The cut-off value for MPV in our study for the detection of HCC in cirrhotic patients was 10.1 fl using ROC analysis (sensitivity: 70%, specificity: 57.3%). On the other hand, Kurt et al. (2011) calculated the cut-off value for MPV for the detection of HCC as ≥ 9.2 fl with sensitivity of 68.3% and specificity of 69.2% (Kurt et al., 2011). Additionally, they reported that serum MPV levels showed higher sensitivity for diagnosis of HCC than AFP (Kurt et al., 2011). On the contrary, we showed that serum MPV level was less sensitive (70%) for diagnosis of HCC than AFP (78%). Kurt et al. (2011) reported lower specificity of serum MPV levels (69.2%) for diagnosis of HCC than that of AFP (89.5%) and this agrees with our result that shows also lower specificity of serum MPV levels (57.33%) than AFP (82%).

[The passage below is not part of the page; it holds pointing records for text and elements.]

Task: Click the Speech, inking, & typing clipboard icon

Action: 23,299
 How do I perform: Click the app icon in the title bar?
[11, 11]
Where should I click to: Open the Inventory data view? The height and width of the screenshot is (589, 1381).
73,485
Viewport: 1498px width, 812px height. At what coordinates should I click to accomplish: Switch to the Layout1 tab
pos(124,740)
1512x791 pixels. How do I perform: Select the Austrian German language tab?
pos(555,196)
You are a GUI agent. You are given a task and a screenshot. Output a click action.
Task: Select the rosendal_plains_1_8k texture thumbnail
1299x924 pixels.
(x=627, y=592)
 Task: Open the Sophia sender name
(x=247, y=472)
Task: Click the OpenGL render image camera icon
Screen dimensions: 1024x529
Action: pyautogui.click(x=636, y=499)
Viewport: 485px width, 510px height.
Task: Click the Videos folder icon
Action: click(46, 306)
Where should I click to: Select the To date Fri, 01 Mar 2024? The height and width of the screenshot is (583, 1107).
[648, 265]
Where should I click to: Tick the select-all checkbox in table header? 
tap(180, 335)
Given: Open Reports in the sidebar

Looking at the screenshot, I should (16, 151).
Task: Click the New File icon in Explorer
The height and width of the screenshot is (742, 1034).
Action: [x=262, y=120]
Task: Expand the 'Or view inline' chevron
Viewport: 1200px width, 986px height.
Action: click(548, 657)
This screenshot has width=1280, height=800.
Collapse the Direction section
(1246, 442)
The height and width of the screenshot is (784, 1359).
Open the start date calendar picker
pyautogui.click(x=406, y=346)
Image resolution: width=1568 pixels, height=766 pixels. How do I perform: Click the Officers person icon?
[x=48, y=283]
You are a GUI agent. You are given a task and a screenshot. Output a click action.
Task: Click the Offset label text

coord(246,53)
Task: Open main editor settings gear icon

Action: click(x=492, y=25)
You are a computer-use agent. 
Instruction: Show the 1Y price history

In our study when the cut off levels for both AFP and MPV were put together; the specificity increased to 92%, while when used separately, they had also a higher sensitivity of 92%. On the other hand, using both AFP and MPV/PC ration had a high specificity (93.3%), while when used independently, sensitivity improved to 98%. Comparable results were reported by Kurt et al. (2011).

There are a few limitations in the current study. The cross-sectional nature of this study provides only a snapshot; it may provide different results if another time frame had been chosen and prevalence-incidence bias is expected in this study. Thrombopoietin levels were not done in the present study, as well as other inflammation markers such as neutrophil–lymphocyte ratio and serum C-reactive protein level.

MPV values may be affected by smoking habits, hypertension, diabetes, dyslipidemia, atherosclerotic diseases, venous thromboembolism, rheumatologic diseases, and inflammatory bowel diseases (Gasparyan et al., 2011). Although, patients with most of the aforementioned factors were not included in our study. The possibility that  the  presence  of  subclinical  aspects that may affect our results cannot be ignored.


 CONCLUSION

MPV is quick, easy and cheap to measure. However, MPV and MPV/PC ratio are less sensitive and specific than AFP as markers for HCC. Therefore, they may be used only in association with other markers like AFP to improve sensitivity of tumor detection.

Further studies with larger samples should evaluate them as non-invasive markers for fibrosis and as adjunctive indicator for HCC in patients with chronic liver disease. Further follow-up of the patients with CLD and higher MPV values (>10.1) to observe the development of HCC would provide more reliable data.


 ACKNOWLEDGEMENT

The authors thank all staff members of Hepatology and Clinical Pathology Departments in National Liver Institute, Menoufiya University for their help in collection of our data.


 CONFLICT OF INTERESTS

The authors have not declared any conflict of interests.